Além dos aficionados por Jojo, Guilherme Briggs afirma ter uma grande alegria em manter contato e ajudar seus admiradores. Com orgulho, o dublador relembra o impacto positivo que teve em seus fãs, desde a inspiração para desenhar, pintar e esculpir, até questões pessoais como fazer as pazes com entes queridos. Para Briggs, sentir que está próximo e ajudando seu público é uma fonte enorme de alegria:
“Já tive fãs que tiveram ansiedade, depressão e muitos me abraçam em eventos, escrevem cartas ou nas redes sociais e dizem que os salvei, que foram procurar ajuda psiquiátrica e psicológica. Esse estímulo artístico que dou para que as pessoas queiram se entreter, informar, fazer arte, tratar todo mundo com amor e respeito… Trazer essa luz é maravilhoso. Não só levo entretenimento, como consigo tocar as pessoas, o coração delas, e isso para mim é maravilhoso mesmo sendo uma pessoa extremamente falha, com problemas — como qualquer outra —, mas acho que essa é a minha missão aqui.”
Mistério revelado: qual é o personagem favorito de Guilherme Briggs?
Guilherme Briggs é conhecido por dar voz a alguns dos mais icônicos personagens da cultura pop.
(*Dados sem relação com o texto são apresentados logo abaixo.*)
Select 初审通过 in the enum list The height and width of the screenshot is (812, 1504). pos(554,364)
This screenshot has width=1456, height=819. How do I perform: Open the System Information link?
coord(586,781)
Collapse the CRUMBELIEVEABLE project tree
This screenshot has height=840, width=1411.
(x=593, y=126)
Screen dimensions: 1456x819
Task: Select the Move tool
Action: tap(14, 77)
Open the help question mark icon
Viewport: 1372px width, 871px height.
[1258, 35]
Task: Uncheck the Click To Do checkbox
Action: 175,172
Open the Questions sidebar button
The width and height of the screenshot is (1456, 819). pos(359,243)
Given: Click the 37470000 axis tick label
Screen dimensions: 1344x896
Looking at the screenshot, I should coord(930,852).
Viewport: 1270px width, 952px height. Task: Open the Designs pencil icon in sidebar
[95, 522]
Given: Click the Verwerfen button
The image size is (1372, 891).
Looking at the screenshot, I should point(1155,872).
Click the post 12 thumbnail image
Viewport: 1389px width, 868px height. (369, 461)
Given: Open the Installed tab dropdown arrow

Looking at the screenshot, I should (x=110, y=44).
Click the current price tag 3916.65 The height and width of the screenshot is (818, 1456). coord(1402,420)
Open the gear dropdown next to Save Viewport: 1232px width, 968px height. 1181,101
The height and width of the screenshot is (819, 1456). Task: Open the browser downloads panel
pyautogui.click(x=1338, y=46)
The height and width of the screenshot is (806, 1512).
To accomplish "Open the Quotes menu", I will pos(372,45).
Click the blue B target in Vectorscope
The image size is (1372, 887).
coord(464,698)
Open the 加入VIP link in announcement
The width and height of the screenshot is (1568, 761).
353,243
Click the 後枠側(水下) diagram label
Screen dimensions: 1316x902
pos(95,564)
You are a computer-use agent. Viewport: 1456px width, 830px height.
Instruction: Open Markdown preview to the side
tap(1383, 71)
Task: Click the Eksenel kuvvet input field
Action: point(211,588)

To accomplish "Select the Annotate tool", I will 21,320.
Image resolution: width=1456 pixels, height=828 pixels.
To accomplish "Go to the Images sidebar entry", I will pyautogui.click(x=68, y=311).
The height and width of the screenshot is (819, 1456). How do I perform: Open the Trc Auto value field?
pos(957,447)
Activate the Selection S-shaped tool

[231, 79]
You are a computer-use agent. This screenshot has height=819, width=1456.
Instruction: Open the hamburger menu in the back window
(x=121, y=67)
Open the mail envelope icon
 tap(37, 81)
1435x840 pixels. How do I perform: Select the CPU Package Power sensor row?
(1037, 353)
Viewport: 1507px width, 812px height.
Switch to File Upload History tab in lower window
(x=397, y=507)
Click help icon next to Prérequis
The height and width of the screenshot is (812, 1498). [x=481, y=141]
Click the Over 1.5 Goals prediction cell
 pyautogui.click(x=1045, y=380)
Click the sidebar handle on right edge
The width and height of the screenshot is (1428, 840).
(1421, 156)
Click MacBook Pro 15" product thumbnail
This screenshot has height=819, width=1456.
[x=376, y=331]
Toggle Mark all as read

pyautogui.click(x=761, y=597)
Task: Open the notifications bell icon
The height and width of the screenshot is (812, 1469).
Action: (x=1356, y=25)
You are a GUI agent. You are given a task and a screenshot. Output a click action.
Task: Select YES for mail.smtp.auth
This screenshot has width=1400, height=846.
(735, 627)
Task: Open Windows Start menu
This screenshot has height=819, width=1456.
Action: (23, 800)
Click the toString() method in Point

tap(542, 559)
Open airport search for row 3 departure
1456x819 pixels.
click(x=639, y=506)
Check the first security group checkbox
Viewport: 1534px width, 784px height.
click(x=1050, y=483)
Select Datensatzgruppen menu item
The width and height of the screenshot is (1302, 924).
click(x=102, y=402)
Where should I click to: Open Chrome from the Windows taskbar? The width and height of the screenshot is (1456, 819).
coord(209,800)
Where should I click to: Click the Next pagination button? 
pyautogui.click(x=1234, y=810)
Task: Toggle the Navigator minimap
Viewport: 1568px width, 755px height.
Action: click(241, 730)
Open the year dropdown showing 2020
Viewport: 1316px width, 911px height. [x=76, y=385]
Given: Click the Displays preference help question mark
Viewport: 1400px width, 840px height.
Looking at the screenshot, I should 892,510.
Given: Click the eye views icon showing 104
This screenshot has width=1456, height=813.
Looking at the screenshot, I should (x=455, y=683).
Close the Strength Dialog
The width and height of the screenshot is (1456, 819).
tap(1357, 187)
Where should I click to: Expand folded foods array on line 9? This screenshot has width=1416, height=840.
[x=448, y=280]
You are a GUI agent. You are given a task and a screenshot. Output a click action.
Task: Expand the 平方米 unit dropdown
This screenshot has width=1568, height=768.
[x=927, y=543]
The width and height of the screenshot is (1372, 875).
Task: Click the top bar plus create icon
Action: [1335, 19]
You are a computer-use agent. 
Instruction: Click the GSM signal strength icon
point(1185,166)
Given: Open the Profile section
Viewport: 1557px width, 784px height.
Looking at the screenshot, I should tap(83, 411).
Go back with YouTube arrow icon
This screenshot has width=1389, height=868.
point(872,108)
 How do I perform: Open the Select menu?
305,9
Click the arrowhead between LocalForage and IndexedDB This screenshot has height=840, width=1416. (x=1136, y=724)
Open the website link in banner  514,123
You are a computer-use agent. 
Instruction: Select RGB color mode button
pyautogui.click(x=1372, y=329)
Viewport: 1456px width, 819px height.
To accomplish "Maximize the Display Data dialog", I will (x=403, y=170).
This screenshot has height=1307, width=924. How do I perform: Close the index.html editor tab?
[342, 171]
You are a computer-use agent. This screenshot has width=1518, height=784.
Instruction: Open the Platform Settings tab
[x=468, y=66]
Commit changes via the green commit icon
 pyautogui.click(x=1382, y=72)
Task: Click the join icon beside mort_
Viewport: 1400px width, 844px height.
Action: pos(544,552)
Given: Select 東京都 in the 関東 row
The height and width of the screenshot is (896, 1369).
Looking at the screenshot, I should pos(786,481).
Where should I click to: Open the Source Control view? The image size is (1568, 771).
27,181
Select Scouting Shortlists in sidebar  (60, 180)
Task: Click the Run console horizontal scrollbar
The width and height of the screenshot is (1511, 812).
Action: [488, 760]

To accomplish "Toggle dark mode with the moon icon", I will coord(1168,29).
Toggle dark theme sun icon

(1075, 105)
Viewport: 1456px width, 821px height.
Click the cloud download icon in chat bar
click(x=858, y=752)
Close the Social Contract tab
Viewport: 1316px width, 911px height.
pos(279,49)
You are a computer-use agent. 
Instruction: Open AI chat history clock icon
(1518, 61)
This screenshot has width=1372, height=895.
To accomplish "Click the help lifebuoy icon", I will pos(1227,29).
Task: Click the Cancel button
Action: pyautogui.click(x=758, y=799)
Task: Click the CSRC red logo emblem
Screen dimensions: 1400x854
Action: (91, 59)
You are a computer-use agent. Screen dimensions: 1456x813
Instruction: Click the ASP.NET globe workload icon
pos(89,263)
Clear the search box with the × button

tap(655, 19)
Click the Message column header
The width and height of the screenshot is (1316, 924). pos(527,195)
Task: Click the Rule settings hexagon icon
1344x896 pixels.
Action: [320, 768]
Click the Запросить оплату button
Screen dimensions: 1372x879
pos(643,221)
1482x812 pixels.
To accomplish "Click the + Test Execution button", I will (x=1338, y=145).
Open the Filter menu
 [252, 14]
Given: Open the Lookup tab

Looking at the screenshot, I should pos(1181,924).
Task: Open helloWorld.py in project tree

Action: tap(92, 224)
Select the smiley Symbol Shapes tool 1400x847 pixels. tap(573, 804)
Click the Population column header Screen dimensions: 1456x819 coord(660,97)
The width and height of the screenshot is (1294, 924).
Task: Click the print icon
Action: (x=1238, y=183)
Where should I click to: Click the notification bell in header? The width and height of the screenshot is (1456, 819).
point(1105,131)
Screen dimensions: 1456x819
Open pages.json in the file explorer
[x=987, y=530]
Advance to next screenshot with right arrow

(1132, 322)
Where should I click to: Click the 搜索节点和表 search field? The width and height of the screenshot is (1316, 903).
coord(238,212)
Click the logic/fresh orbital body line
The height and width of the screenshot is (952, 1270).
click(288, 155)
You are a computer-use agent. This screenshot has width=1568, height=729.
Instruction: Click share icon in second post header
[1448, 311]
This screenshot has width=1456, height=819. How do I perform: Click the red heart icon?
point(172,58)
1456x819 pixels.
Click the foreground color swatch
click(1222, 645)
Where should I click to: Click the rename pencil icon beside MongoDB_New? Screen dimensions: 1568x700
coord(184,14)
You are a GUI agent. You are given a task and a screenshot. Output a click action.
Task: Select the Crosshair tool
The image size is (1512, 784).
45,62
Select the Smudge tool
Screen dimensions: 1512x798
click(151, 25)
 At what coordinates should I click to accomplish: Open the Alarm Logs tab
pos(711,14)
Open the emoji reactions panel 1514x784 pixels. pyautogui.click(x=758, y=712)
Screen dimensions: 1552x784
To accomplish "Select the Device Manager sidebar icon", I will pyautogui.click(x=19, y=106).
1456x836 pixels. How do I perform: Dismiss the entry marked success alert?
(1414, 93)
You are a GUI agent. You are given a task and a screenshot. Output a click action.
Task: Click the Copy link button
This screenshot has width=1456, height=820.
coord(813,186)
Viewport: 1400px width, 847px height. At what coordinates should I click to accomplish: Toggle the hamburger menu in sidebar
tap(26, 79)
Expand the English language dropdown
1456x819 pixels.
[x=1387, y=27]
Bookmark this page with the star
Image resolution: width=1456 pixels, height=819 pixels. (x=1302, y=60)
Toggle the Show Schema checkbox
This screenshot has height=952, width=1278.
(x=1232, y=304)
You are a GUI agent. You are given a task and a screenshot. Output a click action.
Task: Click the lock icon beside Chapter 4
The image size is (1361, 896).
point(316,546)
De Superman a Buzz Lightyear, passando por Ele e Samurai Jack, são vários os papéis que moram no coração dos fãs brasileiros. Mas e no de Briggs? Questionado sobre seu predileto, o ator não hesitou:
“Sempre falo que meu personagem favorito de todos os tempos sempre foi e sempre será Daggett, de Castores Pirados. Coloquei muitos cacos, fiz muitas brincadeiras, alterei muito texto, coloquei toda a minha alma infantil nele. Me divertia tanto com esse personagem que os diretores riam comigo e ficavam ‘nossa, como você gosta e se entrega a esse personagem’. Parece que ele foi feito para mim. Achei que nunca ia ter um personagem que gostasse tanto quanto o Freakazoid e eu tive. Quando acabou Castores Pirados fiquei tão triste que até chorei. De tanto que gostei de fazer esse personagem.”

Ainda é cedo para dizer como as mudanças causadas pela pandemia vão impactar em definitivo a dublagem brasileira. O que temos como certeza é o empenho e a dedicação de milhares de profissionais como Guilherme Briggs, que usam suas vozes para alegrar, comover e inspirar um público cada vez mais apaixonado.